• THE TASK
Transcribe the lines of the records exactly as they stand, from the line containing "Click the first" down through the line containing "(x=324, y=1085)", both ends included.

• Word and element pointing entries
— START —

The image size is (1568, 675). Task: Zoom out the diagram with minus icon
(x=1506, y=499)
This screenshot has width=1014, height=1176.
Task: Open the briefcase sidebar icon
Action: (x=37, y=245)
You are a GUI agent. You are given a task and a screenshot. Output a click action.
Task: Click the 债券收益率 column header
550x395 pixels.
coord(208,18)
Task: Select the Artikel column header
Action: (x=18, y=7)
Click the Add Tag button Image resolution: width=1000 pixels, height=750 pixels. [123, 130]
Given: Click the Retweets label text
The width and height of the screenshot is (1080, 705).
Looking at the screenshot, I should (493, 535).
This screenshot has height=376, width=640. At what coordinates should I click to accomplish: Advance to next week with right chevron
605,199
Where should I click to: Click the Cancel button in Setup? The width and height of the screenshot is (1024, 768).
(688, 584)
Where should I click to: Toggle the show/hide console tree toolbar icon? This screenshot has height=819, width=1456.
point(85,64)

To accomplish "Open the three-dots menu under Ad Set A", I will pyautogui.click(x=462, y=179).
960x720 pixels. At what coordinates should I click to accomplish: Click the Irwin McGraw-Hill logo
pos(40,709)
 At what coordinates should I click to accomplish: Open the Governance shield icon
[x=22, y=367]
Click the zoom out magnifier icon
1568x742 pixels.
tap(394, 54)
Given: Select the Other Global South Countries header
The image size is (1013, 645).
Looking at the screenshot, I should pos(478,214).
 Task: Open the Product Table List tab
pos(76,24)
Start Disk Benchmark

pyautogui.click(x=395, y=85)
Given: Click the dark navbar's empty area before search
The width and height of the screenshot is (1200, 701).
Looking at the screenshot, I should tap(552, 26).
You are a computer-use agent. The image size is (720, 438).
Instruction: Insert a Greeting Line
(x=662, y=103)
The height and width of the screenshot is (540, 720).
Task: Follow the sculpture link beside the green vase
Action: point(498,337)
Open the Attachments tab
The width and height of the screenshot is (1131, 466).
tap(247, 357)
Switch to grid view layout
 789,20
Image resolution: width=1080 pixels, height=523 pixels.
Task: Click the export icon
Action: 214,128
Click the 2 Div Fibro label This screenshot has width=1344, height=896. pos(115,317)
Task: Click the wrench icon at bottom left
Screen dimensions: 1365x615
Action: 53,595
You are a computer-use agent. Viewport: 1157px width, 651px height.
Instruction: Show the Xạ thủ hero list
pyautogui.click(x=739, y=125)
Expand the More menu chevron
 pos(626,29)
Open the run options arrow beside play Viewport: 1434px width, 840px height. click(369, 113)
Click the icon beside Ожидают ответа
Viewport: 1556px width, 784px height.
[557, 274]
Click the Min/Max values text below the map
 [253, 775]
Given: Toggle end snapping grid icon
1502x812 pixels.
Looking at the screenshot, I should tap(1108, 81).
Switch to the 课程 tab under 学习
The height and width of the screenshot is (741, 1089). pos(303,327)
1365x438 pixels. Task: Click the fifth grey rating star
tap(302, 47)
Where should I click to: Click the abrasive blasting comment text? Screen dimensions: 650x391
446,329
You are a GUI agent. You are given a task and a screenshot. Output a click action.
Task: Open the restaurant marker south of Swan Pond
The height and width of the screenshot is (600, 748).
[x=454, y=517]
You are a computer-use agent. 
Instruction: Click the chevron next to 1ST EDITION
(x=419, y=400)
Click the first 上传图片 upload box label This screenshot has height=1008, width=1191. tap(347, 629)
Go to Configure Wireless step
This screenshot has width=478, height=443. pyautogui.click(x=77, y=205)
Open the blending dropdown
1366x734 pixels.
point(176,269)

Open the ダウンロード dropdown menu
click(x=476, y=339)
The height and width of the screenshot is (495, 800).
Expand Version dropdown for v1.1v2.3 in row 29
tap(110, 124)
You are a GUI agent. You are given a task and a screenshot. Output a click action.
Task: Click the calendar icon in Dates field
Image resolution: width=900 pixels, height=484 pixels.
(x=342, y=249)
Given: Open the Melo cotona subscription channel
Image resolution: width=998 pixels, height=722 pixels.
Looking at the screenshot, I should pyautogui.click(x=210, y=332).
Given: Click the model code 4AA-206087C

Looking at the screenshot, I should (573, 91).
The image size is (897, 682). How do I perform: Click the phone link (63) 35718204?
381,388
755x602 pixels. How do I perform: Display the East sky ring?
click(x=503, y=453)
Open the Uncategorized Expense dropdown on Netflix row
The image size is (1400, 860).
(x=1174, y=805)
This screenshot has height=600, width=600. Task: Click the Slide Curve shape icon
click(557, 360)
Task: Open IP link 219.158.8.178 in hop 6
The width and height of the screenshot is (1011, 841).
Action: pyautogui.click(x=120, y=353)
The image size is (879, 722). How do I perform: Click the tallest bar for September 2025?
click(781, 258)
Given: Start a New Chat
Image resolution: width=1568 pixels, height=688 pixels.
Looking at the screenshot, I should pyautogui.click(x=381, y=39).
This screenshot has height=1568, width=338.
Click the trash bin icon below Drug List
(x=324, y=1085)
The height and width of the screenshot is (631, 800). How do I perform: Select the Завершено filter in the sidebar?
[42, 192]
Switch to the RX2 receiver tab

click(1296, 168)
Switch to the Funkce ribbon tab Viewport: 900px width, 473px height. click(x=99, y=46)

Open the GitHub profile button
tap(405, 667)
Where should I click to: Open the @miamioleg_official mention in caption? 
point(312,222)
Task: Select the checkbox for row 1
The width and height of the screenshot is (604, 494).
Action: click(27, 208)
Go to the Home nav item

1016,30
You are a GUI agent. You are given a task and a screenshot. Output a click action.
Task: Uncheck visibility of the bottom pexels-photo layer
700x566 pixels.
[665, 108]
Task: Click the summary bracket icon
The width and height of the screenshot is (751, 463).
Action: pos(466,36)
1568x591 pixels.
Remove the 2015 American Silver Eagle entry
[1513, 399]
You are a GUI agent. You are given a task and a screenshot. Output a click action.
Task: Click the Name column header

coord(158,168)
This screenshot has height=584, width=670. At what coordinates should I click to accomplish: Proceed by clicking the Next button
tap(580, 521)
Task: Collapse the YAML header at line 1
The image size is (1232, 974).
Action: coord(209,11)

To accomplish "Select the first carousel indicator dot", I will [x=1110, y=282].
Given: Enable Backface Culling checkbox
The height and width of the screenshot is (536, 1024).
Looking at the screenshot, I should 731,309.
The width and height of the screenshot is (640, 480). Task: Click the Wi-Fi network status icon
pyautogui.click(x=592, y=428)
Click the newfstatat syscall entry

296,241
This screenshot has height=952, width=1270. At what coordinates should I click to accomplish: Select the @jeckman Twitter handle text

— END —

• RESPONSE TO THIS TASK
Click the first 上传图片 upload box label This screenshot has height=1008, width=1191. tap(347, 629)
Go to Configure Wireless step
This screenshot has width=478, height=443. pyautogui.click(x=77, y=205)
Open the blending dropdown
1366x734 pixels.
point(176,269)

Open the ダウンロード dropdown menu
click(x=476, y=339)
The height and width of the screenshot is (495, 800).
Expand Version dropdown for v1.1v2.3 in row 29
tap(110, 124)
You are a GUI agent. You are given a task and a screenshot. Output a click action.
Task: Click the calendar icon in Dates field
Image resolution: width=900 pixels, height=484 pixels.
(x=342, y=249)
Given: Open the Melo cotona subscription channel
Image resolution: width=998 pixels, height=722 pixels.
Looking at the screenshot, I should pyautogui.click(x=210, y=332).
Given: Click the model code 4AA-206087C

Looking at the screenshot, I should (573, 91).
The image size is (897, 682). How do I perform: Click the phone link (63) 35718204?
381,388
755x602 pixels. How do I perform: Display the East sky ring?
click(x=503, y=453)
Open the Uncategorized Expense dropdown on Netflix row
The image size is (1400, 860).
(x=1174, y=805)
This screenshot has height=600, width=600. Task: Click the Slide Curve shape icon
click(557, 360)
Task: Open IP link 219.158.8.178 in hop 6
The width and height of the screenshot is (1011, 841).
Action: pyautogui.click(x=120, y=353)
The image size is (879, 722). How do I perform: Click the tallest bar for September 2025?
click(781, 258)
Given: Start a New Chat
Image resolution: width=1568 pixels, height=688 pixels.
Looking at the screenshot, I should pyautogui.click(x=381, y=39).
This screenshot has height=1568, width=338.
Click the trash bin icon below Drug List
(x=324, y=1085)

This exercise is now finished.